Again, you refer to science as a refutation of my argument. Again, I would point out that science is an especially iterative process. The touchstone for physical science is that quality of being repeated and observed and for the knowledge to be disseminated among other scientists (and, eventually, high school students who are primarily interested in seeing what they can incinerate in the Bunsen burner). While movies love to posit the mad scientist working in isolation and discovering things that no-one else can discover, real scientists read journals and familiarize themselves with the findings of others and repeat experiments that others have done and then build on those ideas by engaging in many, many hours of research and experimentation in order to advance scientific knowledge incrementally forward. And yes, when the scientist is done, she might have created a thing for which there is no exact natural precedent. But in responding to her physical circumstances, and in doing so equipped with extant concepts and technologies, has she done something "original?" Only if you want to discount all the knowledge accumulated over hundreds of years that goes into her being able to advance science that one small step. Somebody without that training in the ideas of others cannot do effective science. The atom bomb the same; for all that it was a "radical" breakthrough, the scientists at Los Alamos were largely working with theories put forward by physicists in the early 1900s, which in turn were informed by breakthroughs in atomic theory of the 1800s. I admit to not being intimately familiar with the history of science in this regard, but I draw attention to the great amount of theoretical and practical work (quantum physics, isotopes, particles, the special theory of relativity, etc.) that necessarily preceded the breakthrough of the atom bomb.

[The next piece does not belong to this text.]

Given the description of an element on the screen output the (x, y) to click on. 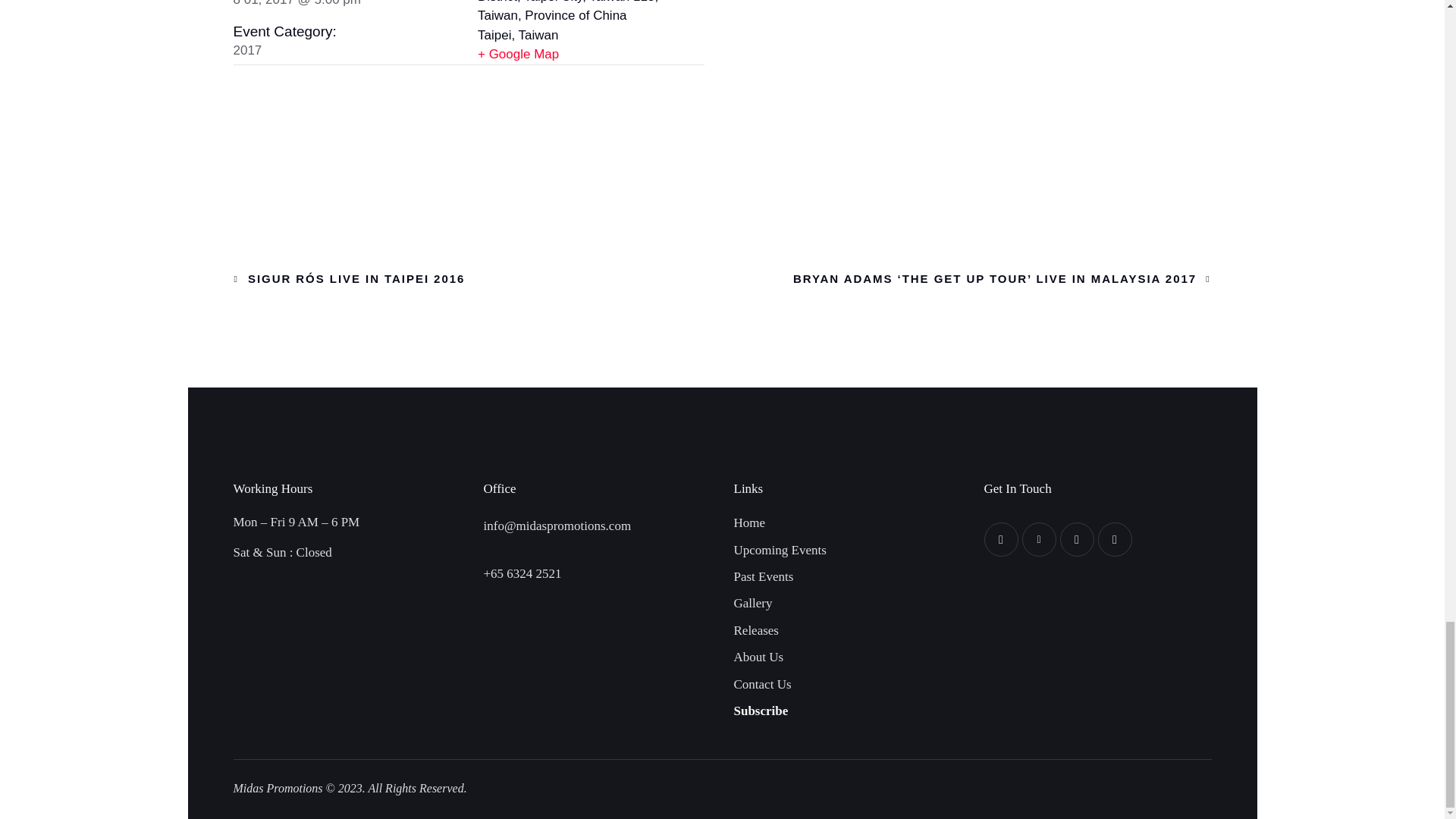
2017-01-08 (296, 3)
2017 (247, 50)
Click to view a Google Map (590, 54)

I am not trying to nullify any accomplishments, as you say here. I am instead trying to posit that knowledge is an inherently social construction that is informed by the senses such that no thought that a person has is not a combination of other thoughts with other sense data, rather than being a *creatio ex nihilo*. The degree of individualness in a person's thinking might well be a reflection of the quality and quantity of his sources, instead of being an intrinsic quality, as those who become the best at what they do inevitably have had the most exposure to the most ideas of others.

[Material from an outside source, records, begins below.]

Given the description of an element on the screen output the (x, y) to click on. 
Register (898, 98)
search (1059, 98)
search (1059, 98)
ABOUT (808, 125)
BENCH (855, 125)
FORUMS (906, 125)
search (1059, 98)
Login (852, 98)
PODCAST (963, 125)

You are offended, and I apologize for any offense. It is never my intention to offend--well, hardly ever, and not now. I do not seek to devalue the accomplishments you mention; I only seek to offer an alternative means of thinking about them, and suggest that if we are to value them, that we do not do so thinking that their creators derived their ideas some mystical or genius space that the rest of us could never access, and so are qualitatively different from the rest of us, rather than quantitatively. If anything, once the mysticism of originality is removed, we might come to value achievements more, not seeing them as having their origin in some patronizing divine will but rather in human beings themselves, and in the collective knowledge of human beings. Though I give less credit to the individual, I give more credit to the whole in its necessary participation in the individual's achievement.